At their heart lies the watering down of building regulations, begun in earnest by Margaret Thatcher 30 years earlier, happily continued by Tony Blair and accelerated by David Cameron, who in a New Year’s Day speech in 2010 brazenly vowed to “wage war against the excessive health and safety culture for good” on behalf of “UK plc”. You may also opt to downgrade to Standard Digital, a robust journalistic offering that fulfils many user’s needs. Compare Standard and Premium Digital here. The received wisdom, on which decades’ worth of increasingly threadbare regulation and oversight relied, was that flat fires didn’t spread to other flats, and so high-rise residents were always instructed to “stay put” in the event of an emergency. The introduction of combustible insulation and cladding in flat regeneration programmes made that advice lethal. Grenfell was not an accident, but a foretold and carefully planned tragedy, built up for decades. It was prepared through a series of decisions and political or economic games, aiming to maximize profit, thus setting the value of human life below the importance of financial interest. Peter Apps provides a multilateral understanding of the events leading up to the Grenfell disaster, through the revelation of the multitude of factors that led up to it. I first wrote about the fire three days after it occurred, outraged by the Daily Mail headline, which blamed it on "misguided climate change targets." I wrote that it was not about green targets but was "an indictment of plastic and foam in construction." I also worried about the effect it would have on wood construction:

Steve Bloomfield, the Observer’s head of news, said: “Both Shanti and Mark spent many months on incredibly difficult and groundbreaking stories that exposed wrongdoings that would otherwise have remained buried. The Observer is extremely proud of the prize that reflects the results of that hard work.” PDF / EPUB File Name: Show_Me_the_Bodies_How_We_Let_Grenfell_Happen_-_Peter_Apps.pdf, Show_Me_the_Bodies_How_We_Let_Grenfell_Happen_-_Peter_Apps.epub The fire climbed up cladding as flammable as solid petrol. Fire doors failed to self-close. No alarm rang out to warn sleeping residents. As smoke seeped into their homes, all were told to 'stay put'. Many did - and they died.
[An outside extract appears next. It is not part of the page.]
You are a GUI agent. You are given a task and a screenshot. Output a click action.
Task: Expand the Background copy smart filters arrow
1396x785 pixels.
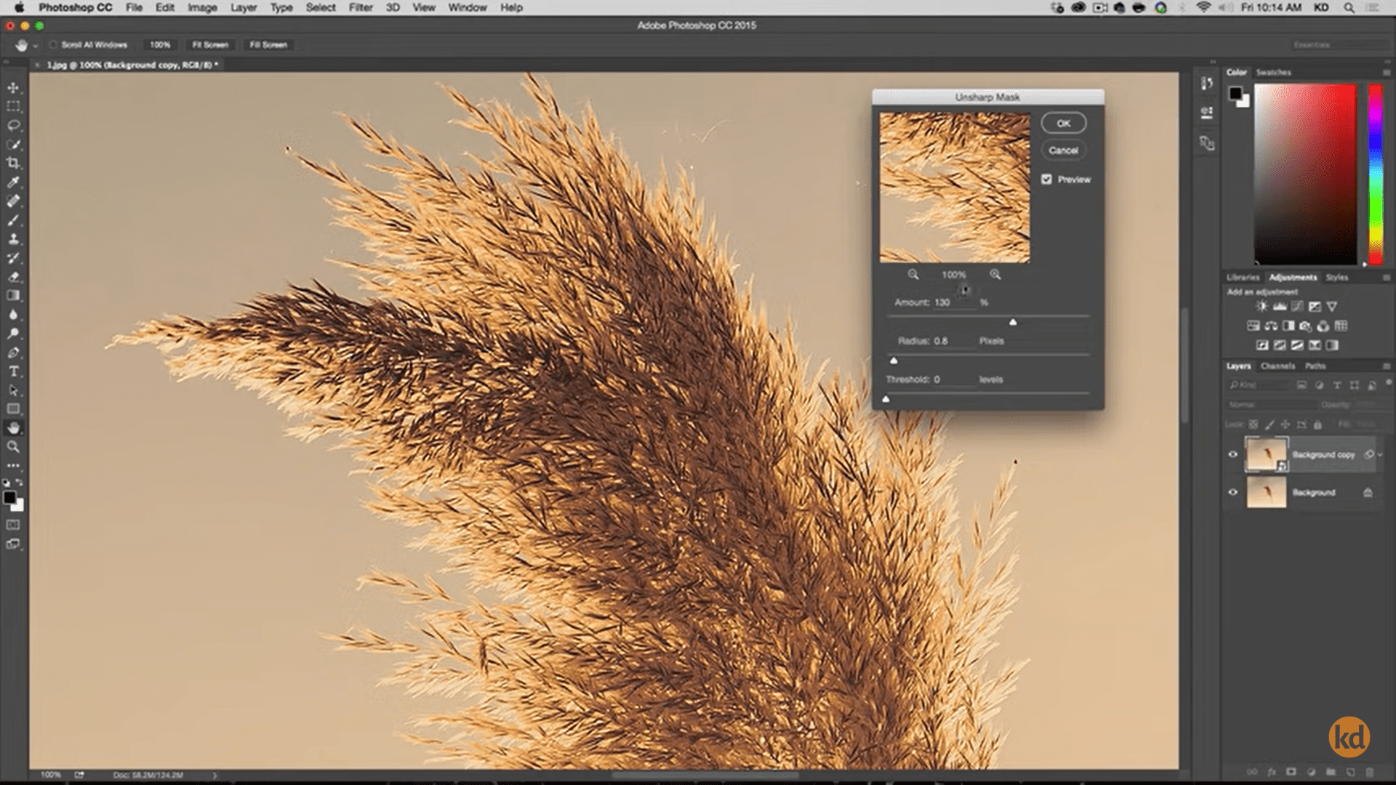pos(1380,455)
A magnificent book that deftly combines vivid, compelling accounts of the victims of the fire with forensic (but no less engaging) detail on the decades of politics and policy which led up to it. Expect to find yourself crying over details of building regulations you never knew existed – and over the fact that so many of us let shifts in such regulations go unnoticed, to such devastating impact. Show Me the Bodies has the values of The Orwell Prize at its core: it is beautiful writing about a devastating subject that we should all understand. Apps, who lives in London, is a journalist and deputy editor at Inside Housing. Just over a month before the Grenfell fire killed 72 people, he broke a story on the dangers of combustible cladding, and has since followed Grenfell’s public inquiry, which ended in November 2022. The inquiry’s final report has not yet been published.